The move is seen as Visa working hard to keep up competing with the other giant – Mastercard – but also, fintech firms like Plaid.

The latter’s business, in terms of Visa considering it a rival, is revealing: it’s to power fintech and associated products with a data transfer network – specifically, a platform that “enables applications to connect with [a] user’s bank account.”

Visa’s “fear of missing out” on another lucrative personal data and customer behavior-based money grab is taking the form of “tokens” which allow banks and merchants to communicate so that banks can share customer data that offers insight into their preferences based on past transactions.

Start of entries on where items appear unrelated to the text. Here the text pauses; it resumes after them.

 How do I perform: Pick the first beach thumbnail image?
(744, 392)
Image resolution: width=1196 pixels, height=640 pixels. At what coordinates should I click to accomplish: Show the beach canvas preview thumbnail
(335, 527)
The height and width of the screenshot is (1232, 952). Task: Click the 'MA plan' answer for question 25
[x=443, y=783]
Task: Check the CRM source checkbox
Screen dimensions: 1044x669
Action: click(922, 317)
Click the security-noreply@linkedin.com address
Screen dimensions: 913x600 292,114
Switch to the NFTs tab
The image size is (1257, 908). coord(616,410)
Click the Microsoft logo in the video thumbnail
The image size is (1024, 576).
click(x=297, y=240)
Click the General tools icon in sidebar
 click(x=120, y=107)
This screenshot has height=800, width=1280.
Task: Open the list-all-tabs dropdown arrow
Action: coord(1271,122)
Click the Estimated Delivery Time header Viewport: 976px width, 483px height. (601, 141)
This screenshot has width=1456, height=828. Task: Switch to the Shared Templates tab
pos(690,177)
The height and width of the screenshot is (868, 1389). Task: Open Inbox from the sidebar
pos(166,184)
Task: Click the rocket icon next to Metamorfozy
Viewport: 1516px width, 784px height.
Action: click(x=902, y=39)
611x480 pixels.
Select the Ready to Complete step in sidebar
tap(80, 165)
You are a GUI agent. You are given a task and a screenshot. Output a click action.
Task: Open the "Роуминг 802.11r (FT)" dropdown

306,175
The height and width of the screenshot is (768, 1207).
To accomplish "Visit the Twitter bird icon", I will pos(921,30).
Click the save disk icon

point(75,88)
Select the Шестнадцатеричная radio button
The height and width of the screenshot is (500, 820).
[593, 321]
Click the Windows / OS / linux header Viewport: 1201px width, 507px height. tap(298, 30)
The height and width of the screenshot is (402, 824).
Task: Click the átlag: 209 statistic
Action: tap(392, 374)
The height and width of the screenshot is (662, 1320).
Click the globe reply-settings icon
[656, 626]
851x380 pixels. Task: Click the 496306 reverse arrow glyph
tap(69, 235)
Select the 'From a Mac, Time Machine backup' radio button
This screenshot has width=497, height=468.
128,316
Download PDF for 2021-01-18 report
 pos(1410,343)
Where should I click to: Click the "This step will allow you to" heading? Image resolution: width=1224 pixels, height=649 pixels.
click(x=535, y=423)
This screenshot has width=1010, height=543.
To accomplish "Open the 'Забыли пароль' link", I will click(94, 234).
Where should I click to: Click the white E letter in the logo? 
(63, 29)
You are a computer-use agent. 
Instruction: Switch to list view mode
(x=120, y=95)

Reports say that this requires customers’ consent – but then also quote Visa Chief Executive Officer Ryan McInerney as saying, “It’s almost entirely blind to almost all consumers. They just know their payments work better.”

McInerney came up with a brand new way to phrase “opt-out” – he said the tokens come with consent “as the foundational premise.” The visa exec brazenly referred to this as “putting [the] customer in control”:

“Consumers will have the option, through their bank app, to revoke access to their information.”

Visa’s clearly banking – pun intended – on their customers accepting a “mirrors for gold” type of deal – giving up their valuable and sensitive personal information opted-in by default, while poorly if at all aware of its worth, in exchange for a “shiny object” – in this case, a little more convenience.

And while this angle may at this point be lost on most people, Visa and its ilk seem to be counting on just that.

“Better shopping experience” is how Visa phrases it. Some type of AI (one ventures to guess, machine learning) is involved in the closed-source software now rolled out that has access to huge personal information datasets of the kind Visa has.

Visa users might like to know that the “new sharing of shopping data through tokens” will debut as a pilot at an as yet unspecified date “later this year.”